In Zambia il riscatto degli anziani

In un territorio molto sfruttato dalle multinazionali per i suoi minerali (soprattutto il rame), dove chi smette di lavorare finisce sistematicamente sotto la soglia di povertà, c’è anche chi offre un’alternativa. I Frati minori Conventuali si sono accorti che la condivisione del cibo e del vestiario non bastava più e hanno sviluppato un progetto di formazione e di sostegno agricolo per la generazione anziana lasciata ai margini perché non produttiva.

 

Nella parrocchia di San Kalemba, eretta poco più di 50 anni fa in Zambia, opera padre Richard Mwaba. Siamo in una piccola realtà (3.000 battezzati su una popolazione di circa 10mila abitanti composta per il 60% da vedove e bambini) inserita nel villaggio di Kapembe. «La maggior parte delle persone – racconta padre Richard – invecchia o è semplicemente vulnerabile, cioè vive in condizioni di estrema miseria. Nella comunità esiste un settore specifico dedicato agli anziani: sono cattolici e non cattolici sfidati economicamente e messi in ginocchio. Noi, come Chiesa locale, abbiamo deciso di sostenere le loro necessità quotidiane attraverso l’agricoltura. Cerchiamo di sviluppare politiche sostenibili e, soprattutto, durature nel tempo, puntando molto sulla sicurezza alimentare e utilizzando metodi e tecnologie accessibili a tutti e che non impoveriscano ulteriormente le persone. Per fare questo, nella prima fase abbiamo formato anche delle professionalità in grado di gestire il ciclo produttivo. Il viaggio con i nostri amici, gli anziani, è appena iniziato, ma abbiamo già intenzione di ampliare l’intervento».

 

Il team di lavoro si è consolidato e negli ultimi due anni ha potuto così presentare i risultati anche alle parrocchie circostanti, esponendo quanto raccolto all’annuale Mostra agricola del distretto di Manyinga. Così come è ben avviata la collaborazione con il Ministero dell’Agricoltura e del Bestiame.

 

L’iniziativa ha entusiasmato anche il leader locale che ha donato un pezzo di terra per il progetto.

 

Con pochi fondi si vuole, quindi, permettere di attrezzare quest’area per insegnare ai contadini, vicini e lontani, a coltivare diverse colture. L’idea è di introdurre l’«agricoltura conservativa» sperimentata dalla Fao: si caratterizza per la copertura permanente del terreno con materiale organico e con la diversificazione delle specie coltivate in sequenza o in associazione.

 

«Promuoviamo la rotazione o semplicemente cerchiamo la via di Dio. A lungo andare nessuno andrà a letto a stomaco vuoto.
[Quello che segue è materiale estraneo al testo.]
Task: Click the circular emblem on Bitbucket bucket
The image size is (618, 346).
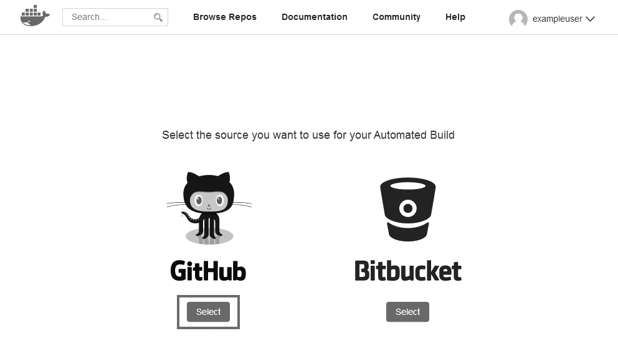Action: 407,208
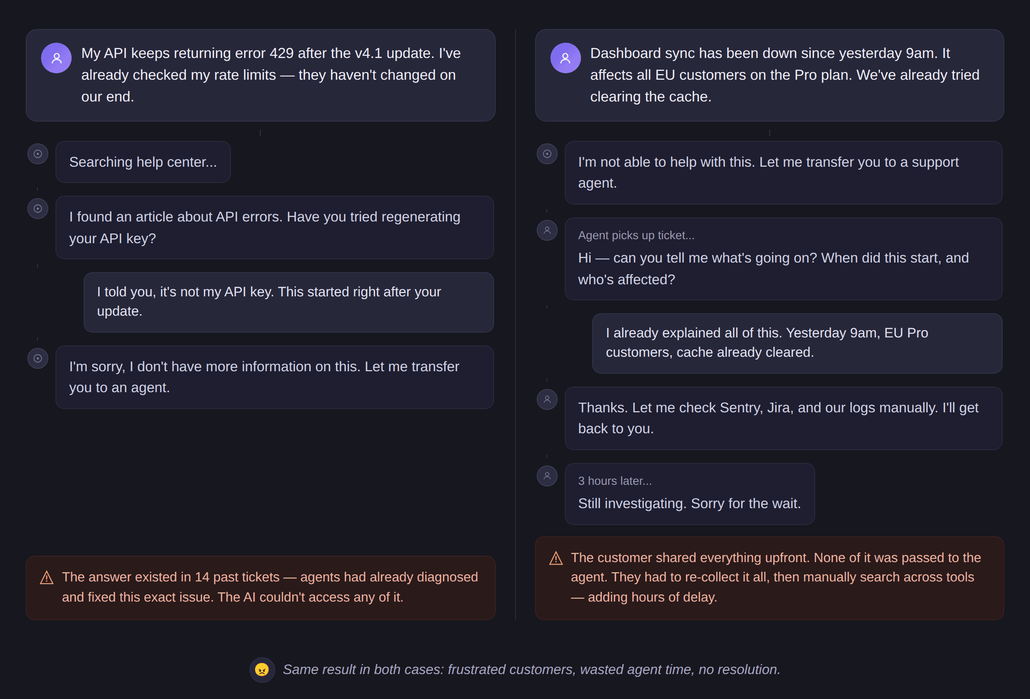Screen dimensions: 1030x699
Task: Click the 'I already explained all of this' reply
Action: point(796,343)
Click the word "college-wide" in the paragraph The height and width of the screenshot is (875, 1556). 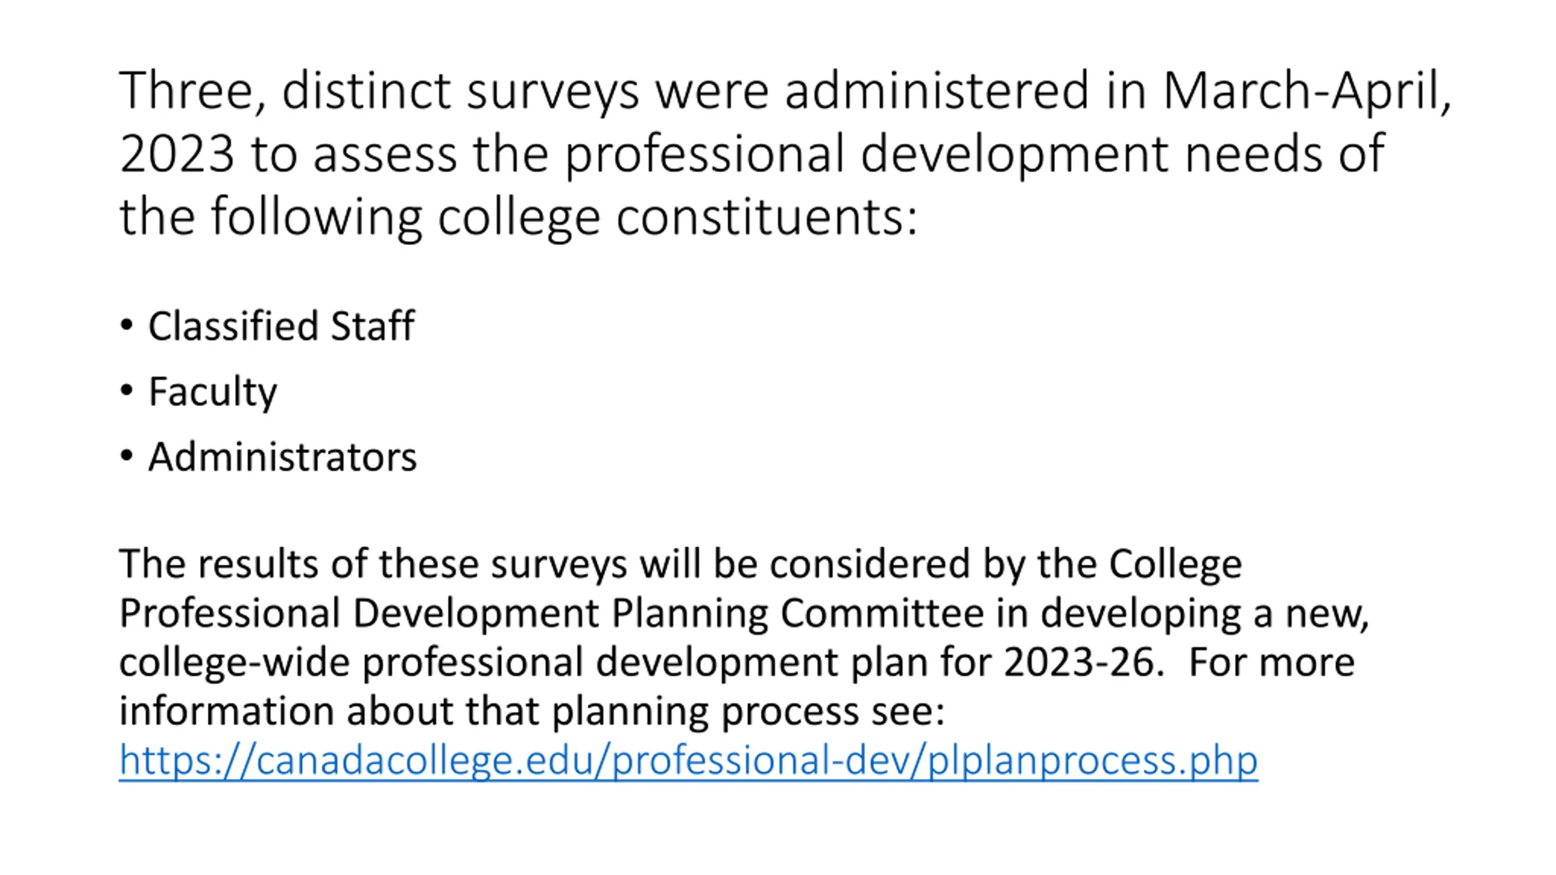click(234, 662)
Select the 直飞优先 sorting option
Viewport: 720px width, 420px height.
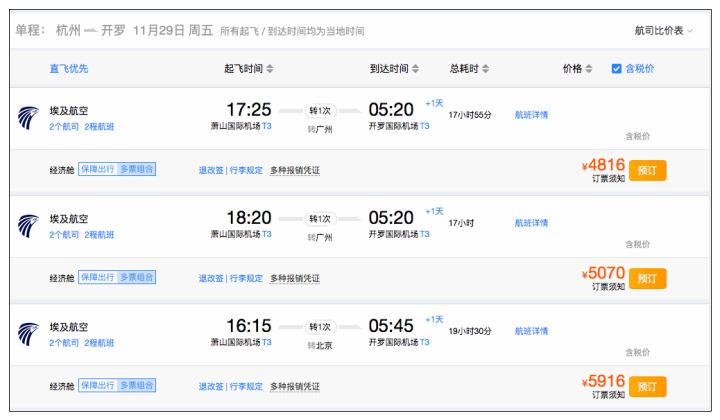69,69
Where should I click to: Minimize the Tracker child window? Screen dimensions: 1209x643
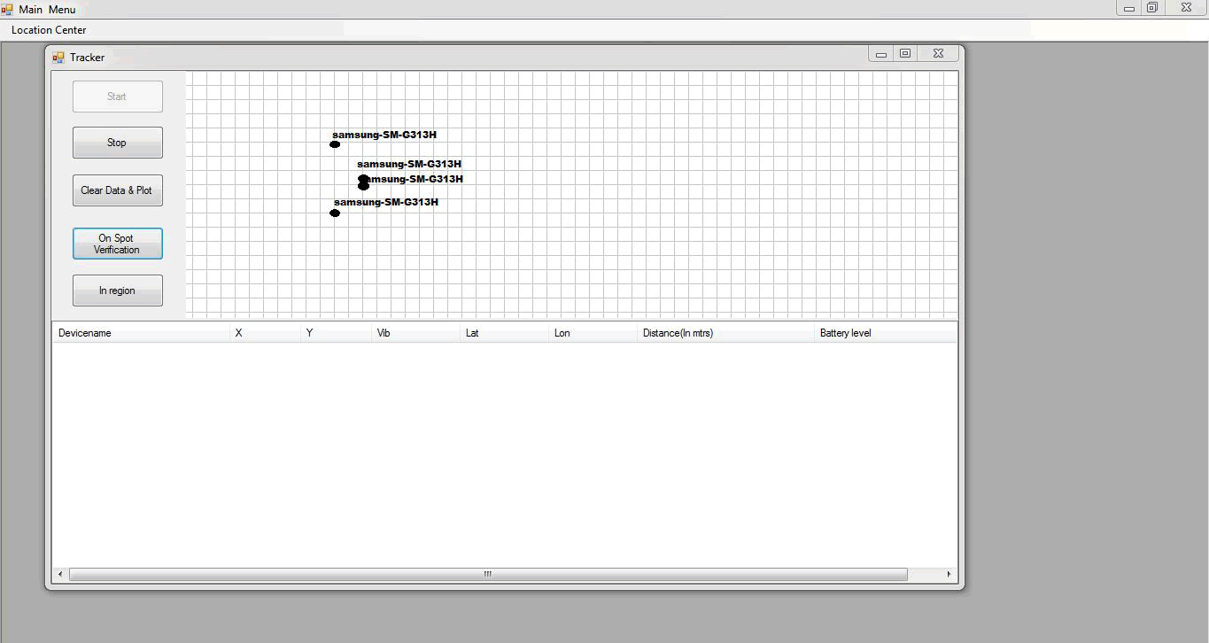coord(880,54)

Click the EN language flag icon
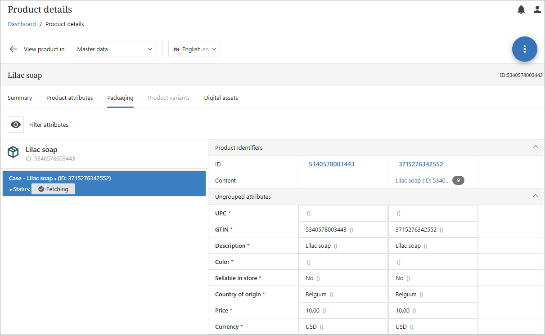(x=176, y=49)

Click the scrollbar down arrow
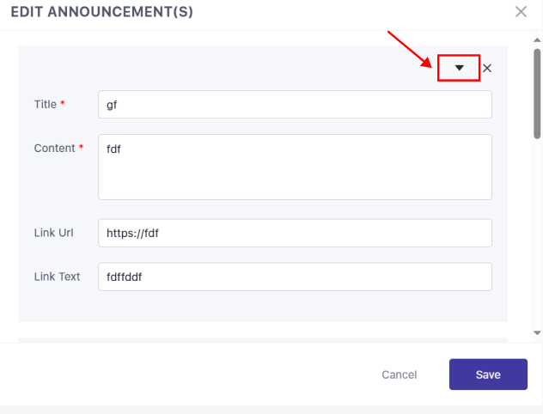click(537, 332)

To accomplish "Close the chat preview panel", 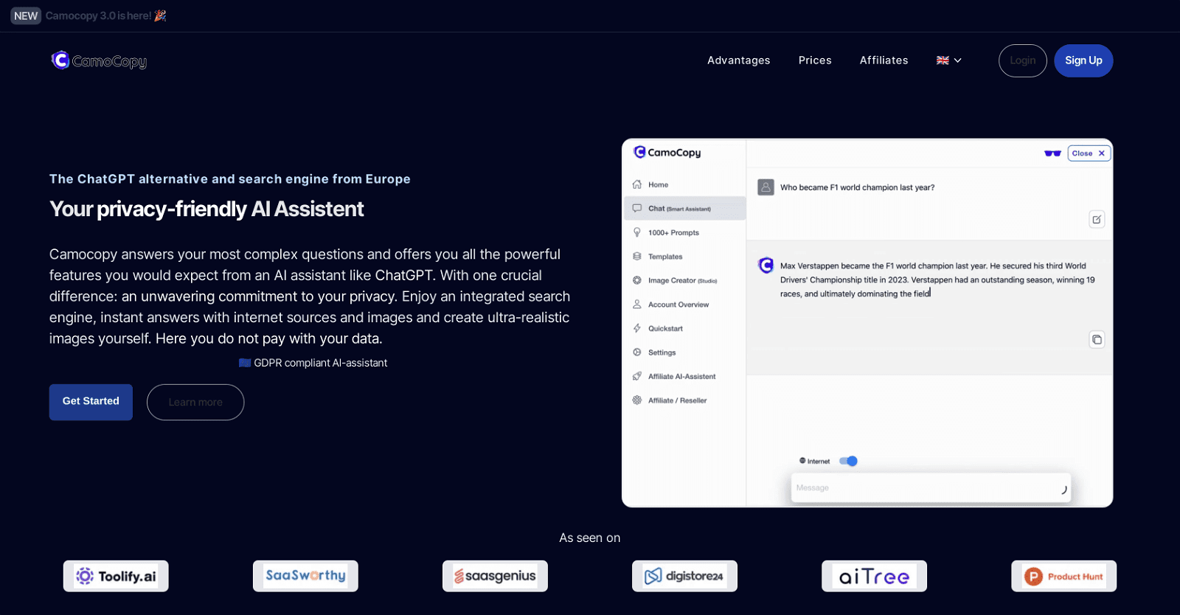I will tap(1089, 153).
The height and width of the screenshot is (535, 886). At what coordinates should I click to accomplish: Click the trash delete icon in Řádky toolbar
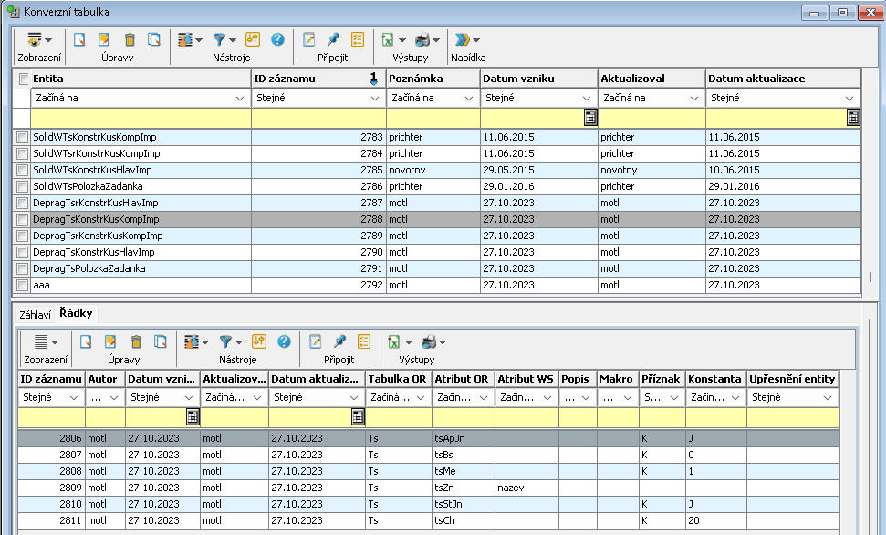pyautogui.click(x=136, y=342)
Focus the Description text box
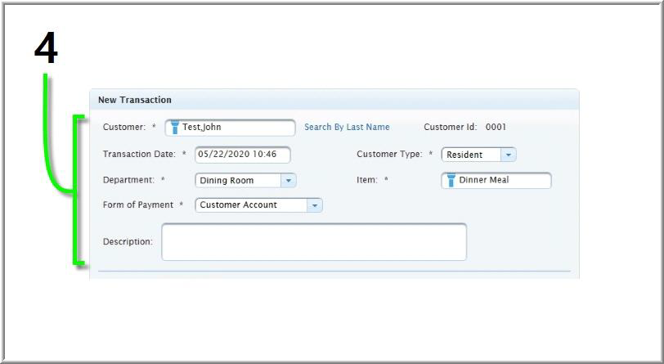 click(x=313, y=242)
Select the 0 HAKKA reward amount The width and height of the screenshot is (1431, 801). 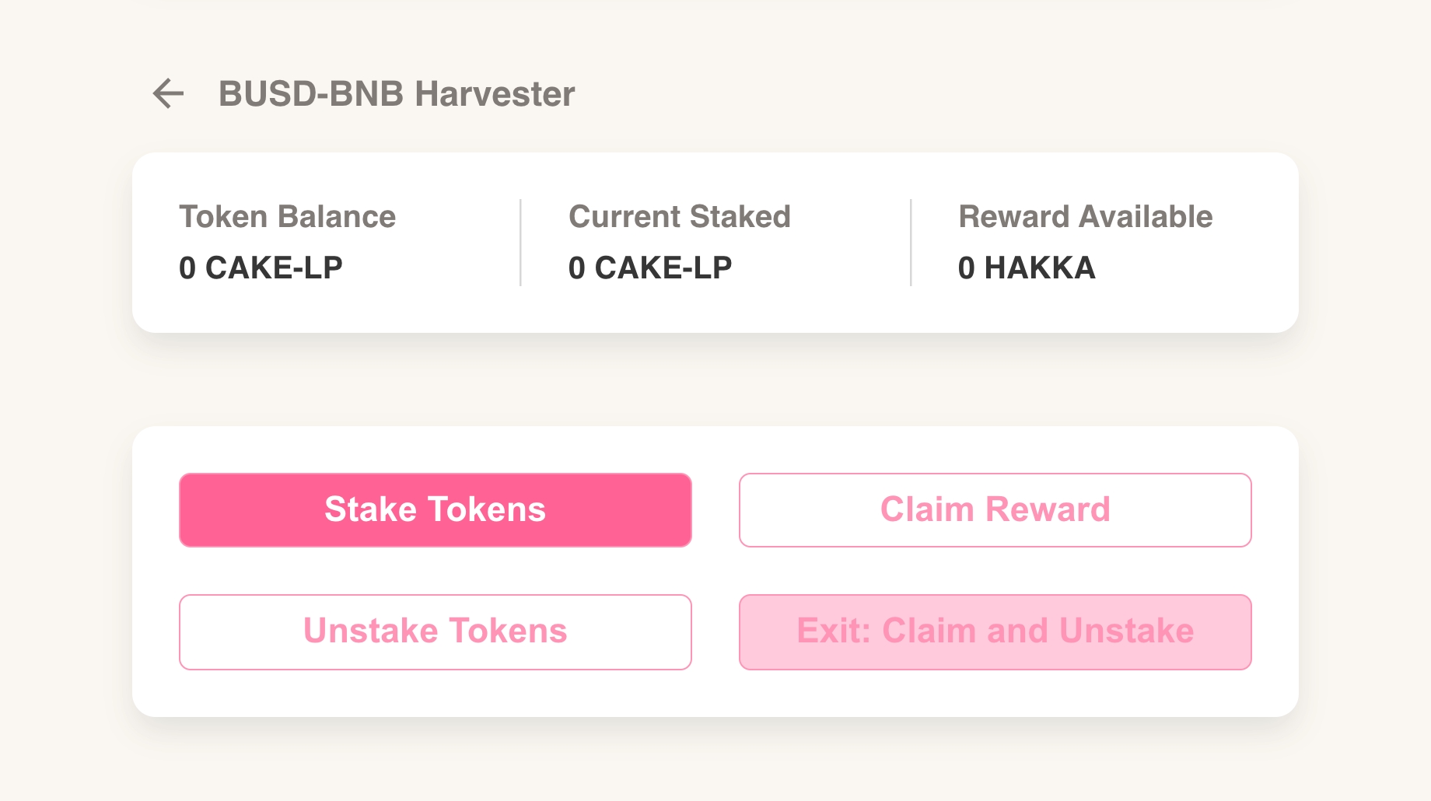click(x=1027, y=268)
Abbiamo la certezza di distinguerci come modello di comportamento, stimolando un’agricoltura intelligente facile da gestire che risponde anche alle nuove sfide climatiche».

 

L’obiettivo è di permettere a 72 persone anziane di diventare indipendenti. Il metodo, però, richiede una preparazione teorica e pratica oltre all’acquisto dei materiali e, in prospettiva, di altri campi.

 

Il mais, le zucche, le cipolle e le patate rappresentano, quindi, i primi frutti dello sforzo e della tenacia dei Frati ma non sono certamente gli unici impegni della Chiesa per gli anziani. «Nella nostra attività – conferma padre Mwaba – abbiamo creato anche dei momenti informali per condividere con loro il tempo e per fare in modo che si sentano accettati e ancora amati. Abbiamo, inoltre, costruito dei semplici «rifugi» per accoglierli in maniera dignitosa. Non dimentichiamoci che qui nella missione ci sono anche molti bambini orfani affidati ai nonni a causa della morte dei genitori per il terribile flagello dell’Hiv». E, quando muoiono i nonni, la responsabilità e la cura di questi ragazzi ricade spesso e volentieri sulla comunità ecclesiale.